• **Data to use**:
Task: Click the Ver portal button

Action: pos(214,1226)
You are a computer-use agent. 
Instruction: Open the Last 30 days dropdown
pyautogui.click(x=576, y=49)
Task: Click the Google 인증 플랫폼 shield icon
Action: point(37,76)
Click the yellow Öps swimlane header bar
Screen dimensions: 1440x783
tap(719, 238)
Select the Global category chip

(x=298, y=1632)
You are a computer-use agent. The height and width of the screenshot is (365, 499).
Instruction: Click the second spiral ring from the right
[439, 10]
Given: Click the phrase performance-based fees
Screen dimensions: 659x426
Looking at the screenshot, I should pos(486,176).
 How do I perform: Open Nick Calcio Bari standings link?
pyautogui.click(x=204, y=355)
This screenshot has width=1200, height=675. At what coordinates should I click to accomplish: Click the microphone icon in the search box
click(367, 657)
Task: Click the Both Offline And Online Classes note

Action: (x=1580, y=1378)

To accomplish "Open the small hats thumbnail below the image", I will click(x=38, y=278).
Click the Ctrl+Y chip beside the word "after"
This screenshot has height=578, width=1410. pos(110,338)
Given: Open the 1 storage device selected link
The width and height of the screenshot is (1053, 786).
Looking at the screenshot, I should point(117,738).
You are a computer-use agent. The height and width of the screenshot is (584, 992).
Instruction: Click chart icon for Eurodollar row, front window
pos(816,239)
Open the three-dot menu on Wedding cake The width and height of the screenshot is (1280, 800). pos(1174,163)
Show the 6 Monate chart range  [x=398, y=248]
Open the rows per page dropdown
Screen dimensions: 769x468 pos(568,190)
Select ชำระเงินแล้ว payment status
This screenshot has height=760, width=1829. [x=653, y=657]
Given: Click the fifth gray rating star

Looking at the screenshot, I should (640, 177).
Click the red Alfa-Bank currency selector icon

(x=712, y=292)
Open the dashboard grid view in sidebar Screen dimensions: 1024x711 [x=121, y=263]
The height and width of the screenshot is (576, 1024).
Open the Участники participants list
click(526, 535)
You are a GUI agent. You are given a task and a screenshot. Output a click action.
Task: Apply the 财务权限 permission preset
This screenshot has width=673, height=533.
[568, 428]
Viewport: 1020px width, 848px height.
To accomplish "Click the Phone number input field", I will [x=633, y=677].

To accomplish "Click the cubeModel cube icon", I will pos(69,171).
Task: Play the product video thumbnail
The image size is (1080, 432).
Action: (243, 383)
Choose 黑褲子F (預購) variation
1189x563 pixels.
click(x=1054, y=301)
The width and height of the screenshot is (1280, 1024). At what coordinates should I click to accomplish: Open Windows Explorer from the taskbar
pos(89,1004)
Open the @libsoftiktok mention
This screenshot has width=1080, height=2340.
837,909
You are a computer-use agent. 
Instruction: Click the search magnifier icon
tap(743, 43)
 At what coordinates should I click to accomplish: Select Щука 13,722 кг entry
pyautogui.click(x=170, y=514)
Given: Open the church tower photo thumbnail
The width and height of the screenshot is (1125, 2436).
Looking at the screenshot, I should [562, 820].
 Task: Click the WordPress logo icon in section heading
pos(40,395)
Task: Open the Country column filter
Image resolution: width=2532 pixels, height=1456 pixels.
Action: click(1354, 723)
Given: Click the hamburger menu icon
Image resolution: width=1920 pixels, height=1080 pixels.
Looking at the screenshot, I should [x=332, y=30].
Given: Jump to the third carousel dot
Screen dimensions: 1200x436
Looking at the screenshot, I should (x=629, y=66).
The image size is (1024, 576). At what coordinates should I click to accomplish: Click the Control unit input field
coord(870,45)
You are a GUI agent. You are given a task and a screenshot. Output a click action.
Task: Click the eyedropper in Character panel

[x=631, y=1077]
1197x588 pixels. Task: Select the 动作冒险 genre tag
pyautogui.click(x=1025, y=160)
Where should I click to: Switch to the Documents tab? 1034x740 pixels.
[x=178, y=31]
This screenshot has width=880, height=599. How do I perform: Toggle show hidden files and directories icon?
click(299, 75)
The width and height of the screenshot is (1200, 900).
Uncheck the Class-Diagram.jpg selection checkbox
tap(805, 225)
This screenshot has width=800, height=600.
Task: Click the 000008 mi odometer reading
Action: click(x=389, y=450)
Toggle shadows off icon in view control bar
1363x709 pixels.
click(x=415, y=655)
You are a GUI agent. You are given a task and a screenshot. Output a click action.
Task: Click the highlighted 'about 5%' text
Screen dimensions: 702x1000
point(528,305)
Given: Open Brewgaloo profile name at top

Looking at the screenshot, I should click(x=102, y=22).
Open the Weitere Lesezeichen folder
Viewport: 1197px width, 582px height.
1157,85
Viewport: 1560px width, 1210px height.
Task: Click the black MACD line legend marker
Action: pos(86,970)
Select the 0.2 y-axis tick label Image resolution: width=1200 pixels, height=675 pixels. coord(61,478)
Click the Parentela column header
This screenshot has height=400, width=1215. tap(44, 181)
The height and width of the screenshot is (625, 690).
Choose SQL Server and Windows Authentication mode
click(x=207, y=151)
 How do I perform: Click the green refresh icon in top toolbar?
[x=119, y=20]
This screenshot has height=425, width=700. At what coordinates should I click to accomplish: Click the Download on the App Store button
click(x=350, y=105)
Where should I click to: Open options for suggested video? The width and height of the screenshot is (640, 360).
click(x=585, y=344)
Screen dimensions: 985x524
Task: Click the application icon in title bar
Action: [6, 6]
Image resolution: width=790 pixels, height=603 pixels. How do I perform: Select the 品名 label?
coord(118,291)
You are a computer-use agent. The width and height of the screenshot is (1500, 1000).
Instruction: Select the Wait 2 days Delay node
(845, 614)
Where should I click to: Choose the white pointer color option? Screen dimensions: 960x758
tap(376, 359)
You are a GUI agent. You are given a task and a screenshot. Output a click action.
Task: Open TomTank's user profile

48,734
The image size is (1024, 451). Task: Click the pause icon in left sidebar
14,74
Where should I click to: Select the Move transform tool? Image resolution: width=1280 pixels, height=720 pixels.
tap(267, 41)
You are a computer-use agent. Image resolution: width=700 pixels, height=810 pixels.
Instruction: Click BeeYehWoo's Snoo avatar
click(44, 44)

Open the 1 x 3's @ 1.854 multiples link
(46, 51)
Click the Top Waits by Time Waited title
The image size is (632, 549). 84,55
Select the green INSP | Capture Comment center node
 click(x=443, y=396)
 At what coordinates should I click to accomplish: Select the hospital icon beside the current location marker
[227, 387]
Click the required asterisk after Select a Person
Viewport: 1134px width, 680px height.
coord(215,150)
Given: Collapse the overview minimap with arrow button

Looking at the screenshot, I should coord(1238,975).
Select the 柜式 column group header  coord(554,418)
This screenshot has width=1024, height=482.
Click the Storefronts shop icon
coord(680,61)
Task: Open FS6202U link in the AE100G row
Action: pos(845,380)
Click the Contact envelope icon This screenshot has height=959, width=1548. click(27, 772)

• **Assignment**: All of the material is to be given again exactly.

• **Exercise answer**:
Task: Click the Ver portal button

Action: pos(214,1226)
You are a computer-use agent. 
Instruction: Open the Last 30 days dropdown
pyautogui.click(x=576, y=49)
Task: Click the Google 인증 플랫폼 shield icon
Action: point(37,76)
Click the yellow Öps swimlane header bar
Screen dimensions: 1440x783
tap(719, 238)
Select the Global category chip

(x=298, y=1632)
You are a computer-use agent. The height and width of the screenshot is (365, 499).
Instruction: Click the second spiral ring from the right
[439, 10]
Given: Click the phrase performance-based fees
Screen dimensions: 659x426
Looking at the screenshot, I should pos(486,176).
 How do I perform: Open Nick Calcio Bari standings link?
pyautogui.click(x=204, y=355)
This screenshot has width=1200, height=675. At what coordinates should I click to accomplish: Click the microphone icon in the search box
click(367, 657)
Task: Click the Both Offline And Online Classes note

Action: (x=1580, y=1378)

To accomplish "Open the small hats thumbnail below the image", I will click(x=38, y=278).
Click the Ctrl+Y chip beside the word "after"
This screenshot has height=578, width=1410. pos(110,338)
Given: Open the 1 storage device selected link
The width and height of the screenshot is (1053, 786).
Looking at the screenshot, I should point(117,738).
You are a computer-use agent. The height and width of the screenshot is (584, 992).
Instruction: Click chart icon for Eurodollar row, front window
pos(816,239)
Open the three-dot menu on Wedding cake The width and height of the screenshot is (1280, 800). pos(1174,163)
Show the 6 Monate chart range  [x=398, y=248]
Open the rows per page dropdown
Screen dimensions: 769x468 pos(568,190)
Select ชำระเงินแล้ว payment status
This screenshot has height=760, width=1829. [x=653, y=657]
Given: Click the fifth gray rating star

Looking at the screenshot, I should (640, 177).
Click the red Alfa-Bank currency selector icon

(x=712, y=292)
Open the dashboard grid view in sidebar Screen dimensions: 1024x711 [x=121, y=263]
The height and width of the screenshot is (576, 1024).
Open the Участники participants list
click(526, 535)
You are a GUI agent. You are given a task and a screenshot. Output a click action.
Task: Apply the 财务权限 permission preset
This screenshot has width=673, height=533.
[568, 428]
Viewport: 1020px width, 848px height.
To accomplish "Click the Phone number input field", I will [x=633, y=677].

To accomplish "Click the cubeModel cube icon", I will pos(69,171).
Task: Play the product video thumbnail
The image size is (1080, 432).
Action: (243, 383)
Choose 黑褲子F (預購) variation
1189x563 pixels.
click(x=1054, y=301)
The width and height of the screenshot is (1280, 1024). At what coordinates should I click to accomplish: Open Windows Explorer from the taskbar
pos(89,1004)
Open the @libsoftiktok mention
This screenshot has width=1080, height=2340.
837,909
You are a computer-use agent. 
Instruction: Click the search magnifier icon
tap(743, 43)
 At what coordinates should I click to accomplish: Select Щука 13,722 кг entry
pyautogui.click(x=170, y=514)
Given: Open the church tower photo thumbnail
The width and height of the screenshot is (1125, 2436).
Looking at the screenshot, I should [562, 820].
 Task: Click the WordPress logo icon in section heading
pos(40,395)
Task: Open the Country column filter
Image resolution: width=2532 pixels, height=1456 pixels.
Action: click(1354, 723)
Given: Click the hamburger menu icon
Image resolution: width=1920 pixels, height=1080 pixels.
Looking at the screenshot, I should [x=332, y=30].
Given: Jump to the third carousel dot
Screen dimensions: 1200x436
Looking at the screenshot, I should (x=629, y=66).
The image size is (1024, 576). At what coordinates should I click to accomplish: Click the Control unit input field
coord(870,45)
You are a GUI agent. You are given a task and a screenshot. Output a click action.
Task: Click the eyedropper in Character panel

[x=631, y=1077]
1197x588 pixels. Task: Select the 动作冒险 genre tag
pyautogui.click(x=1025, y=160)
Where should I click to: Switch to the Documents tab? 1034x740 pixels.
[x=178, y=31]
This screenshot has width=880, height=599. How do I perform: Toggle show hidden files and directories icon?
click(299, 75)
The width and height of the screenshot is (1200, 900).
Uncheck the Class-Diagram.jpg selection checkbox
tap(805, 225)
This screenshot has width=800, height=600.
Task: Click the 000008 mi odometer reading
Action: click(x=389, y=450)
Toggle shadows off icon in view control bar
1363x709 pixels.
click(x=415, y=655)
You are a GUI agent. You are given a task and a screenshot. Output a click action.
Task: Click the highlighted 'about 5%' text
Screen dimensions: 702x1000
point(528,305)
Given: Open Brewgaloo profile name at top

Looking at the screenshot, I should click(x=102, y=22).
Open the Weitere Lesezeichen folder
Viewport: 1197px width, 582px height.
1157,85
Viewport: 1560px width, 1210px height.
Task: Click the black MACD line legend marker
Action: pos(86,970)
Select the 0.2 y-axis tick label Image resolution: width=1200 pixels, height=675 pixels. coord(61,478)
Click the Parentela column header
This screenshot has height=400, width=1215. tap(44, 181)
The height and width of the screenshot is (625, 690).
Choose SQL Server and Windows Authentication mode
click(x=207, y=151)
 How do I perform: Click the green refresh icon in top toolbar?
[x=119, y=20]
This screenshot has height=425, width=700. At what coordinates should I click to accomplish: Click the Download on the App Store button
click(x=350, y=105)
Where should I click to: Open options for suggested video? The width and height of the screenshot is (640, 360).
click(x=585, y=344)
Screen dimensions: 985x524
Task: Click the application icon in title bar
Action: [6, 6]
Image resolution: width=790 pixels, height=603 pixels. How do I perform: Select the 品名 label?
coord(118,291)
You are a computer-use agent. The width and height of the screenshot is (1500, 1000).
Instruction: Select the Wait 2 days Delay node
(845, 614)
Where should I click to: Choose the white pointer color option? Screen dimensions: 960x758
tap(376, 359)
You are a GUI agent. You are given a task and a screenshot. Output a click action.
Task: Open TomTank's user profile

48,734
The image size is (1024, 451). Task: Click the pause icon in left sidebar
14,74
Where should I click to: Select the Move transform tool? Image resolution: width=1280 pixels, height=720 pixels.
tap(267, 41)
You are a computer-use agent. Image resolution: width=700 pixels, height=810 pixels.
Instruction: Click BeeYehWoo's Snoo avatar
click(44, 44)

Open the 1 x 3's @ 1.854 multiples link
(46, 51)
Click the Top Waits by Time Waited title
The image size is (632, 549). 84,55
Select the green INSP | Capture Comment center node
 click(x=443, y=396)
 At what coordinates should I click to accomplish: Select the hospital icon beside the current location marker
[227, 387]
Click the required asterisk after Select a Person
Viewport: 1134px width, 680px height.
coord(215,150)
Given: Collapse the overview minimap with arrow button

Looking at the screenshot, I should coord(1238,975).
Select the 柜式 column group header  coord(554,418)
This screenshot has width=1024, height=482.
Click the Storefronts shop icon
coord(680,61)
Task: Open FS6202U link in the AE100G row
Action: pos(845,380)
Click the Contact envelope icon This screenshot has height=959, width=1548. click(27, 772)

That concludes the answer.